PROVIDED ENTRIES
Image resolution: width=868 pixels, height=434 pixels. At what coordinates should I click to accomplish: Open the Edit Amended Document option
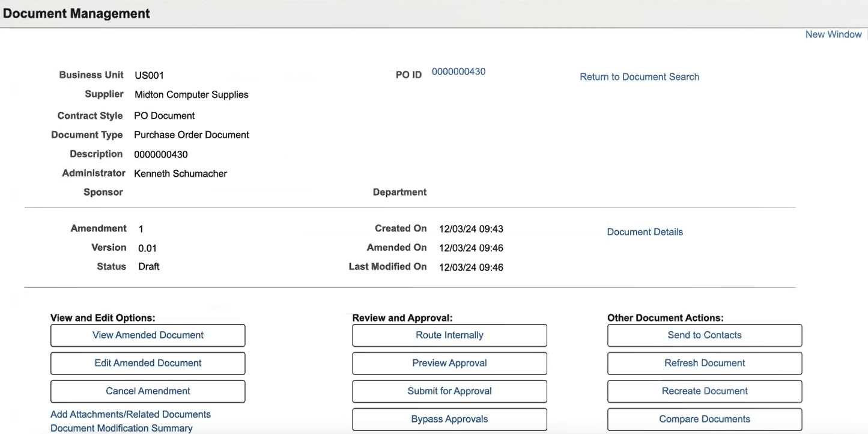147,363

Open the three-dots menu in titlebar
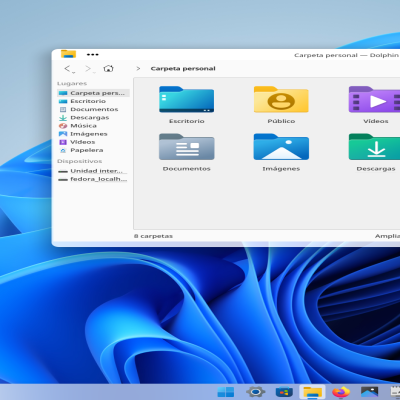pyautogui.click(x=92, y=55)
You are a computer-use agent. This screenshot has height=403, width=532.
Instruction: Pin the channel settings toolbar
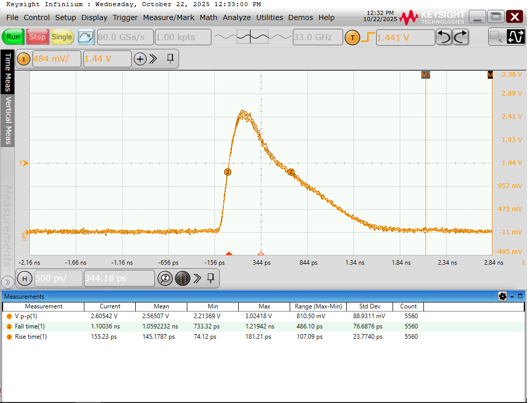tap(170, 59)
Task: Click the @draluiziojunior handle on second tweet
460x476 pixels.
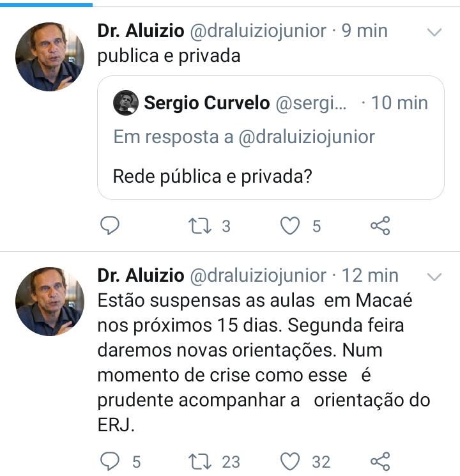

REQUIREMENT
Output all entries unchanged; skip the pictures.

EXPECTED OUTPUT
Image resolution: width=868 pixels, height=434 pixels. At what coordinates should I click to accomplish: Open the Edit Amended Document option
147,363

Open the three-dots menu in titlebar
pyautogui.click(x=92, y=55)
You are a computer-use agent. This screenshot has height=403, width=532.
Instruction: Pin the channel settings toolbar
tap(170, 59)
Task: Click the @draluiziojunior handle on second tweet
460x476 pixels.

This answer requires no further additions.